__Task item__
Please restate word for word the line holding "[Buscar] (1960, 29)" and every following line through the end of the entries.

__Information given__
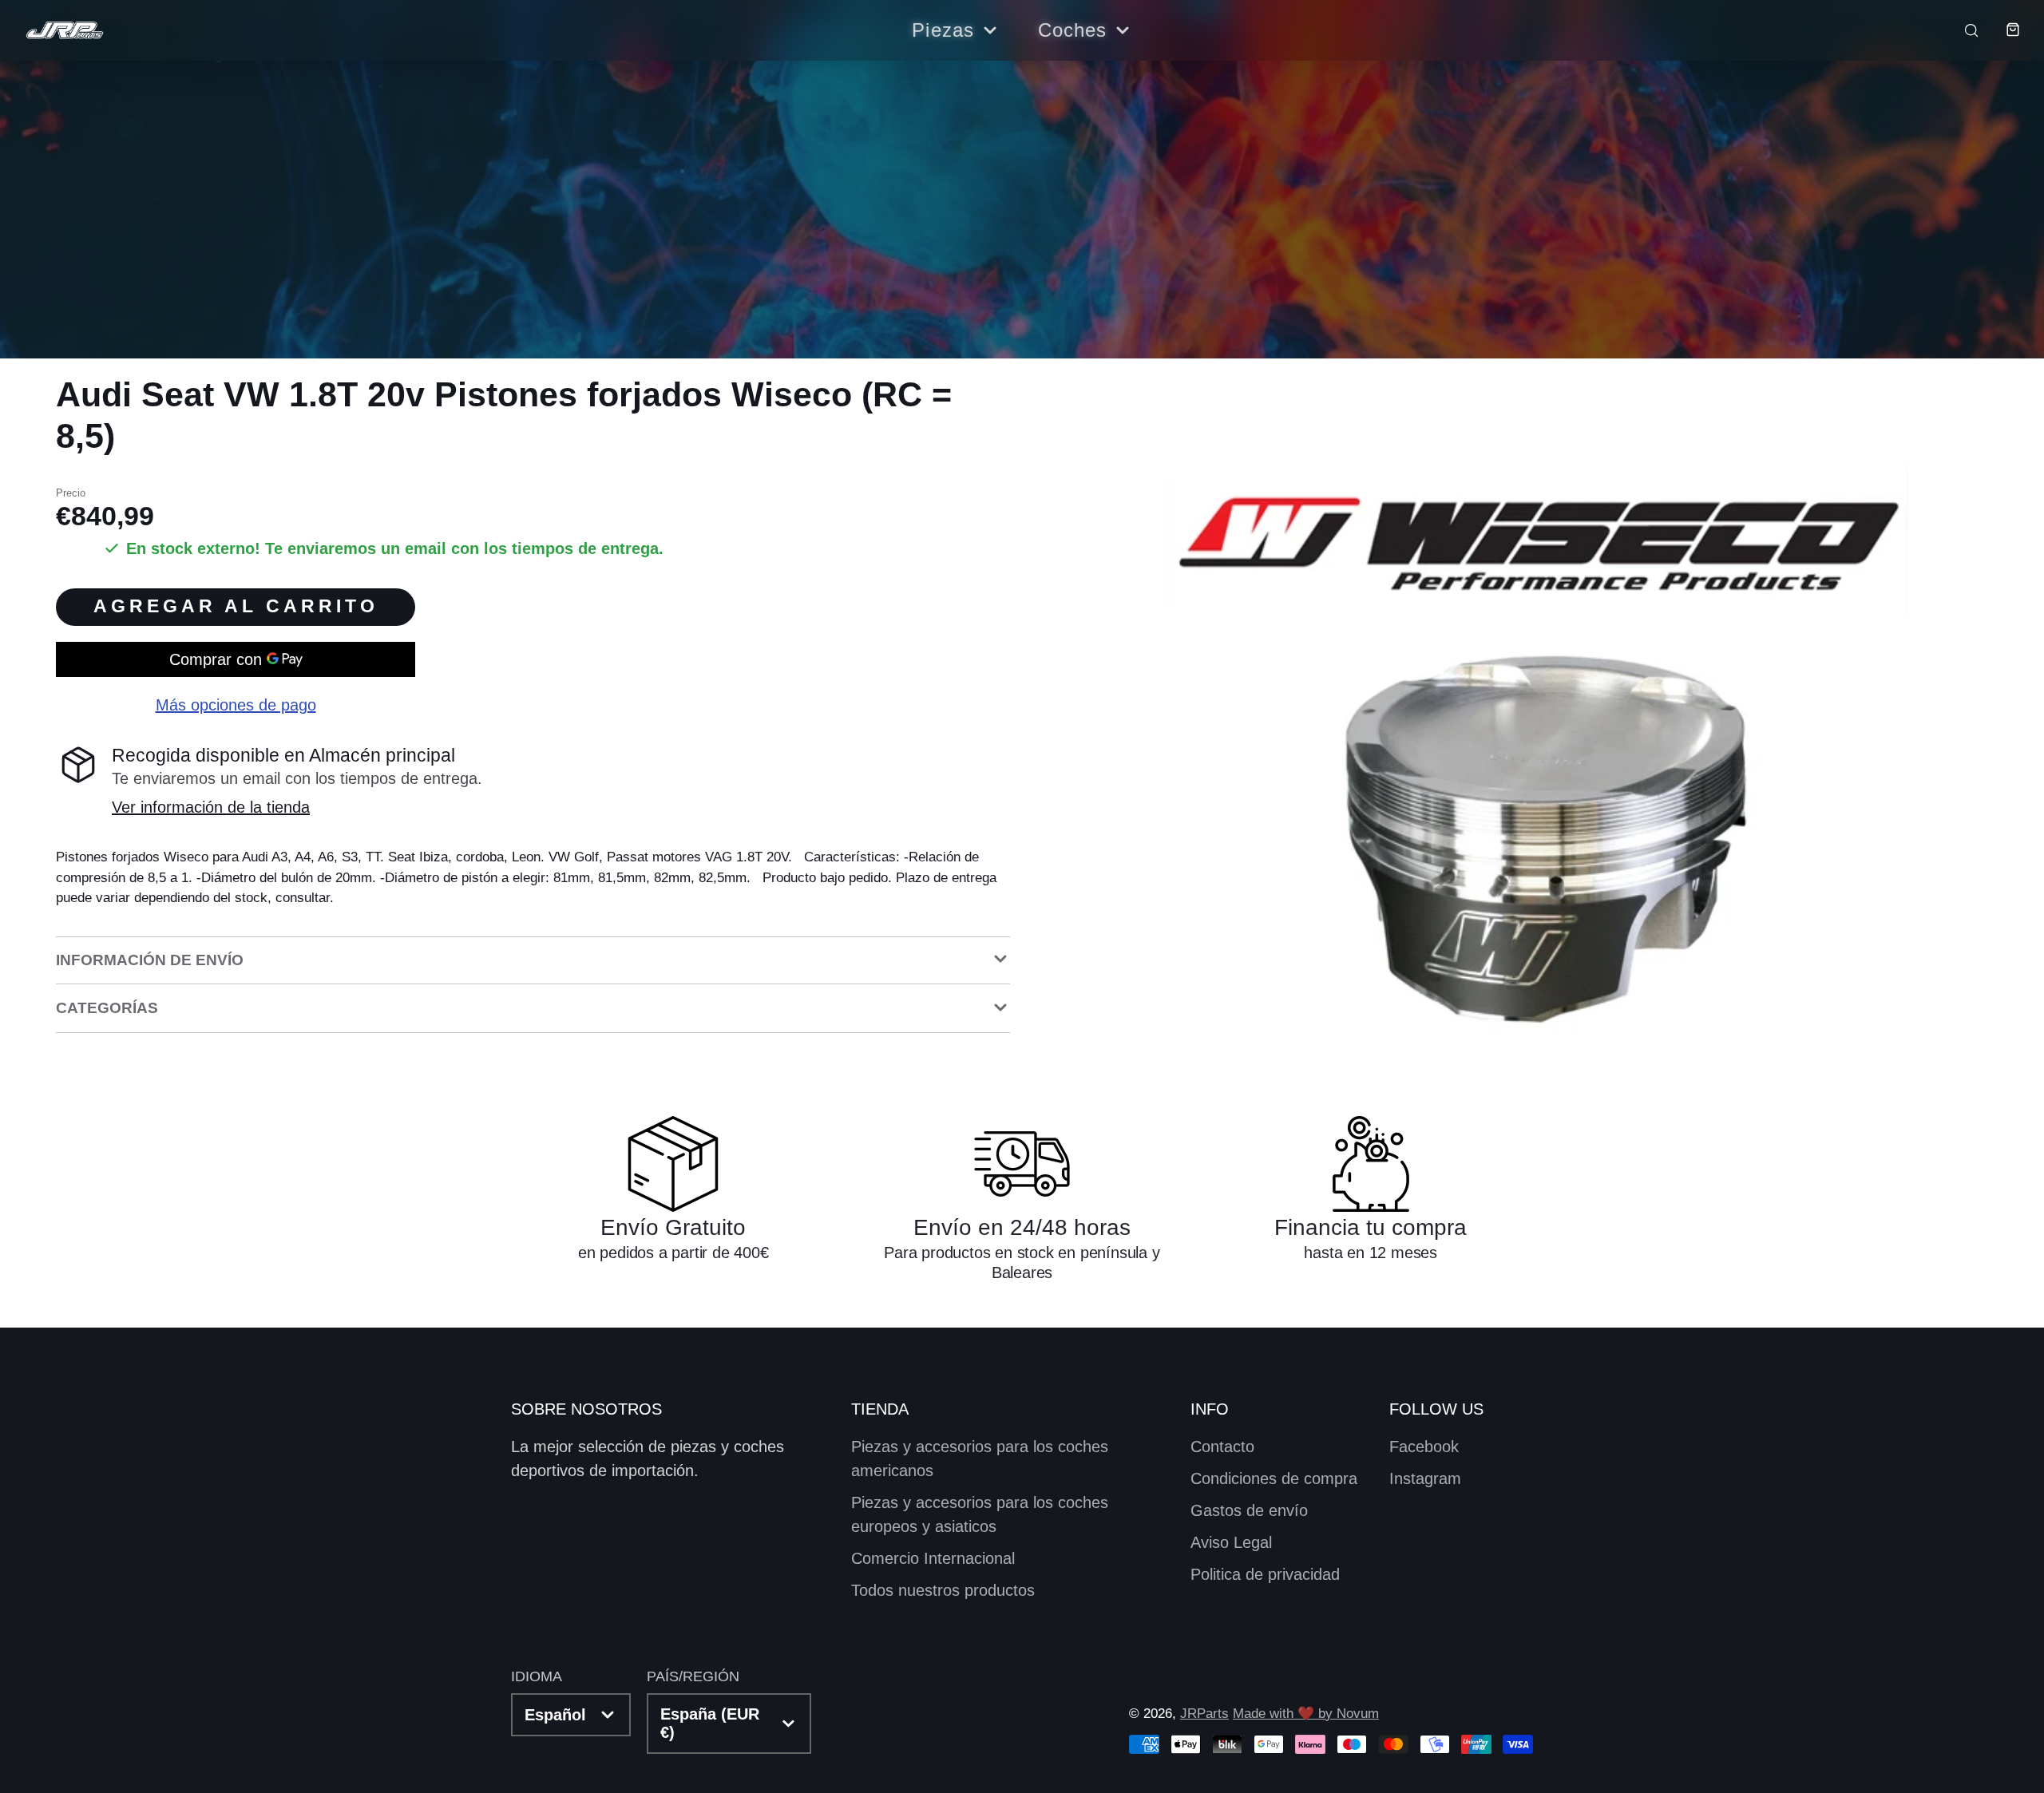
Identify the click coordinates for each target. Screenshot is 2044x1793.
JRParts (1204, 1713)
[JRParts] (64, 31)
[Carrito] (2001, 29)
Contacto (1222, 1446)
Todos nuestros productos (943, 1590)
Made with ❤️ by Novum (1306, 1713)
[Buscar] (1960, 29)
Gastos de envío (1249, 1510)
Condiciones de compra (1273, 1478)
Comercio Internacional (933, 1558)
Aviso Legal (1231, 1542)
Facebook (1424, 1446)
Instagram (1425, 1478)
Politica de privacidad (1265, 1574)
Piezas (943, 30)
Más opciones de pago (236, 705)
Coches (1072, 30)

__Response to the task__
[Buscar] (1960, 29)
Gastos de envío (1249, 1510)
Condiciones de compra (1273, 1478)
Comercio Internacional (933, 1558)
Aviso Legal (1231, 1542)
Facebook (1424, 1446)
Instagram (1425, 1478)
Politica de privacidad (1265, 1574)
Piezas (943, 30)
Más opciones de pago (236, 705)
Coches (1072, 30)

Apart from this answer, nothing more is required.